Task directions | In the material below, find each line with the word "sidebar" and list it.

Exercise material |
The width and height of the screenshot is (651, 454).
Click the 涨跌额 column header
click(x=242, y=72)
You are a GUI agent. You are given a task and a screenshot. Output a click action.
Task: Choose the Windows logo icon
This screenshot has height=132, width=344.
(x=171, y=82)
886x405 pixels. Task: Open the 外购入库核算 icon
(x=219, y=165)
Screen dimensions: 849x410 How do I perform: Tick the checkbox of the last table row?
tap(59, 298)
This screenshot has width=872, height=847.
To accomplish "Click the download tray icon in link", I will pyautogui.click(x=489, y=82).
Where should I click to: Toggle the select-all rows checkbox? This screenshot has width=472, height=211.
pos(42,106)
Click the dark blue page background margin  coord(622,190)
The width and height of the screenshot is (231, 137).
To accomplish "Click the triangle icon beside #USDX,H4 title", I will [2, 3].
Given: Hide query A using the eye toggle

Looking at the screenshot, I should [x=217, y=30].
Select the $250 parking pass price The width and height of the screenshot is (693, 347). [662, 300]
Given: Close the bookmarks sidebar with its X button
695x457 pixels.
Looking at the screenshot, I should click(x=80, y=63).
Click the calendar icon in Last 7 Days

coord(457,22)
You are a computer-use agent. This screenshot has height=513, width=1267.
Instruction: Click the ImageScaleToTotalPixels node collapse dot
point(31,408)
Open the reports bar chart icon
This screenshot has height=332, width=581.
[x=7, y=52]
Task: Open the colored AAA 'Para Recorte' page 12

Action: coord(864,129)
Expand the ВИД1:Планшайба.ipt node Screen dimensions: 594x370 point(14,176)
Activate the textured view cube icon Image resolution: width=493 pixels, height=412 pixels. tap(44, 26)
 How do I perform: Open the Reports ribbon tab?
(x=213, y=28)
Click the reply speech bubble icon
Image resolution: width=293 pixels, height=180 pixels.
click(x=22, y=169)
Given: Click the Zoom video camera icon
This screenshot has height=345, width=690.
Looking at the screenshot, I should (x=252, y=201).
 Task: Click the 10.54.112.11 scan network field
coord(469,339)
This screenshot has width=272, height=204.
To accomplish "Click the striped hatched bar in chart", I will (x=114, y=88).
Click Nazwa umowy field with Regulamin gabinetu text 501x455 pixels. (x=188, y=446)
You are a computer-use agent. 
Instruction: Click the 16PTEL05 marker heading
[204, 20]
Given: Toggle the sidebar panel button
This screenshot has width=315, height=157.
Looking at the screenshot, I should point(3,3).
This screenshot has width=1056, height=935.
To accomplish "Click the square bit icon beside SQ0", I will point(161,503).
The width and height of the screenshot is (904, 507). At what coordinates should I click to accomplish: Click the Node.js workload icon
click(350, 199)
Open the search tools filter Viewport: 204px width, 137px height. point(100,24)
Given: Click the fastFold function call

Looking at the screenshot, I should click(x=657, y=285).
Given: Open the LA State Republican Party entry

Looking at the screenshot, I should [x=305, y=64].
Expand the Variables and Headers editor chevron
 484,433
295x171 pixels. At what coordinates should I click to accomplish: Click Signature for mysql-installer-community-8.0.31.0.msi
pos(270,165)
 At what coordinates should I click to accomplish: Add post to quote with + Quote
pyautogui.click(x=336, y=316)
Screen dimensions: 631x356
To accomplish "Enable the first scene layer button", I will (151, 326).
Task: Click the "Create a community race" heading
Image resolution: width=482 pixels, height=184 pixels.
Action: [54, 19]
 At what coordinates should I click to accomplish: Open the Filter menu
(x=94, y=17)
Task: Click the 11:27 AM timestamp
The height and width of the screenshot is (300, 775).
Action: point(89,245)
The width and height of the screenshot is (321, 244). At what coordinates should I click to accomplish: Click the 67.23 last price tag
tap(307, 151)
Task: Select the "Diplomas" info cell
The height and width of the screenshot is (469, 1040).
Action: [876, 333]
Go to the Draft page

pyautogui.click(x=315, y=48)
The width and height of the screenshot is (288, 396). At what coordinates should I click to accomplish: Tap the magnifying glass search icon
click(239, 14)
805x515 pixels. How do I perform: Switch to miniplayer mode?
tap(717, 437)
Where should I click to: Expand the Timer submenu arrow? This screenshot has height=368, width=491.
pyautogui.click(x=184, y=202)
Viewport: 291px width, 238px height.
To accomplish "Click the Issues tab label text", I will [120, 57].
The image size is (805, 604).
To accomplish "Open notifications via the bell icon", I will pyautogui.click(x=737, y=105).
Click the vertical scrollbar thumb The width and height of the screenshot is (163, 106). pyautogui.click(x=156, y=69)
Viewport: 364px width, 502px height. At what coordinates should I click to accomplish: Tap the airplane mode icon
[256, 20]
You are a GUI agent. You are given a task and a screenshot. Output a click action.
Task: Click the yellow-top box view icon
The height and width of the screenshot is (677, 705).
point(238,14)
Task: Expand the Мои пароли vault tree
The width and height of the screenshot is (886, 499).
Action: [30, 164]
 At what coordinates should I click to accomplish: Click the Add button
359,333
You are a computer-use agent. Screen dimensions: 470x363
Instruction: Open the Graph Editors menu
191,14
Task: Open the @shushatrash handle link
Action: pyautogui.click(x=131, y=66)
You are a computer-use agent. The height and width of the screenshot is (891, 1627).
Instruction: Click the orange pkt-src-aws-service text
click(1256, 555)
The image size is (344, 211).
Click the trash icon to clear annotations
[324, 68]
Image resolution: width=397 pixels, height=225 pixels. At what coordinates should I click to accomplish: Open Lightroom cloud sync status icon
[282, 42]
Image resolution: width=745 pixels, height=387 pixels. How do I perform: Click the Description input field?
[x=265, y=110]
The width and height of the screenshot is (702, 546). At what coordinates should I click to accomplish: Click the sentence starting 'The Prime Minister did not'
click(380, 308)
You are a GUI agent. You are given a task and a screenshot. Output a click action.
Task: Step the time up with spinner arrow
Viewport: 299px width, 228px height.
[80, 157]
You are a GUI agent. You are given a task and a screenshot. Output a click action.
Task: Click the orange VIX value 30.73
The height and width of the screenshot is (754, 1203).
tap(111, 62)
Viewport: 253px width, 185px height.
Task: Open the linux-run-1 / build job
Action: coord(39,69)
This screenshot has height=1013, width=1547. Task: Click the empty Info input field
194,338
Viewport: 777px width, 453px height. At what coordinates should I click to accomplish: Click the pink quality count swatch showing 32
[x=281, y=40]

Task result |
Given: Close the bookmarks sidebar with its X button
Given: Toggle the sidebar panel button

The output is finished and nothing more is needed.